Two hundred sixty-three patients with advanced breast cancer were randomized to two treatment regimens consisting of fluorouracil, 500 mg/m2; cyclophosphamide, 500 mg/m2; and either epirubicin (Farmorubicin, Farmitalia Carlo Erba SpA, Italy), 50 mg/m2 (FEC); or doxorubicin (Adriamycin, Adria Laboratories, Columbus, OH), 50 mg/m2 (FAC), administered intravenously (IV) every 3 weeks. Two hundred thirty patients (FAC, 113; FEC, 117) were evaluable for response, and 244 patients for toxicity (FAC, 120; FEC, 124).
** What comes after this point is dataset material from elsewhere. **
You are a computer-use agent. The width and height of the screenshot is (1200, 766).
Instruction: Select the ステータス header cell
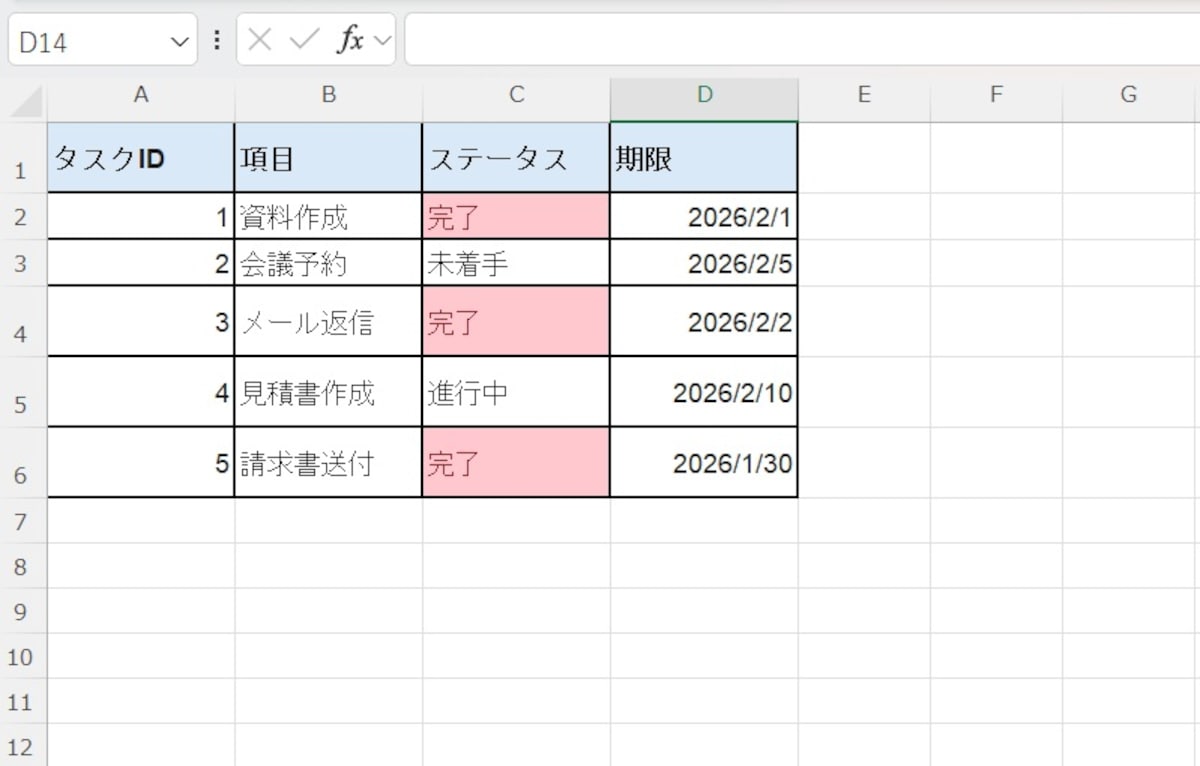tap(515, 157)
The two groups were comparable with respect to age, menopausal status, disease-free interval to first recurrence, time from initial diagnosis to protocol activation, indicator lesions, performance status, and prior adjuvant therapy. Of 117 evaluable patients treated with FEC, 59 (50.4%) had a partial response (PR) or complete response (CR), 40 showed no change (NC), and 18 had progressive disease. Of 113 evaluable patients treated with FAC, 54 (52%) showed a remission, 30 NC, and 18 progression. There was no statistical difference between the two regimens in overall response rate, response rate according to tumor site, time to response, or duration of response. Median survival was 15 months for FEC and 18.2 months for FAC (not significant). In the 120 patients evaluable for toxicity treated with FAC, three episodes of congestive heart failure (CHF) were observed after 225, 350, and 550 mg/m2 of doxorubicin, respectively. Of the 124 evaluable patients treated with FEC, 25 received greater than 600 mg/m2 of epirubicin and no CHF was recorded. FEC induced significantly less neutropenia (P = .01), less nausea and vomiting (P less than .01), and less complete alopecia (P less than 10(-3) than did FAC. The results of this study demonstrate that FEC is as effective a regimen as FAC for the therapy of advanced breast cancer. Moreover, FEC was better tolerated than FAC in this patient population.